「ゴルフ選手権」(10月5、6日、広島県三原市・グリーンバーズGC)



 男子プロの部は立花亮(30)=広島CC=が通算10アンダーで大会初優勝を飾り、賞金150万円を獲得した。女子プロの部は金田律子(28)=フリー=が通算1アンダーで並んだ植田梨奈(23)=賀茂CC=とのプレーオフを1ホール目で制し初優勝。賞金80万円を手にした。

 「まさか優勝できるとは。すごくうれしいです」。金田は満面の笑みで優勝カップを掲げた。初日8位からの逆転V。最終日は3バーディー、ノーボギーの69でトップに追いつくと、プレーオフ1ホール目で金田はパー、植田がボギーをたたいて決着した。「プレーオフは勝つ自信があった。ワクワクしながら楽しんできた」と強心臓ぶりを発揮した。
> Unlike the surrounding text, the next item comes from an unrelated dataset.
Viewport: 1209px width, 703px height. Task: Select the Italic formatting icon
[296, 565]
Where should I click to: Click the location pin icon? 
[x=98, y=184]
 岡山市出身。山陽女子高卒業後、プロテスト合格を目指し、これまで4度、最終テストに進んだが、涙をのんできた。ドライバーの平均飛距離が270ヤードの飛ばし屋で、ピンを果敢に狙うアイアンもセールスポイント。明るい性格で、だれからも愛されるキャラクターの持ち主だ。

 現在は12日から始まったプロテスト2次予選に臨んでいる。「優勝でいい弾みがついた。今年こそ(最終テストに)合格したい」と決意も新た。姉の愛子(40)も今回の広電オープンに出場しており、8位に入った。05年のプロテストに合格している姉は「とてもかわいい妹。テストでも頑張ってもらって、いずれは2人でツアーに出場したい」と願う。

 姉の後押しも受けて練習に励んでいる金田は「強くて勝てる選手に。そして、みんなから愛される選手になりたい」と将来の姿を思い描く。広島の地で飾った初優勝が、その目標に向けての大きな一歩となる。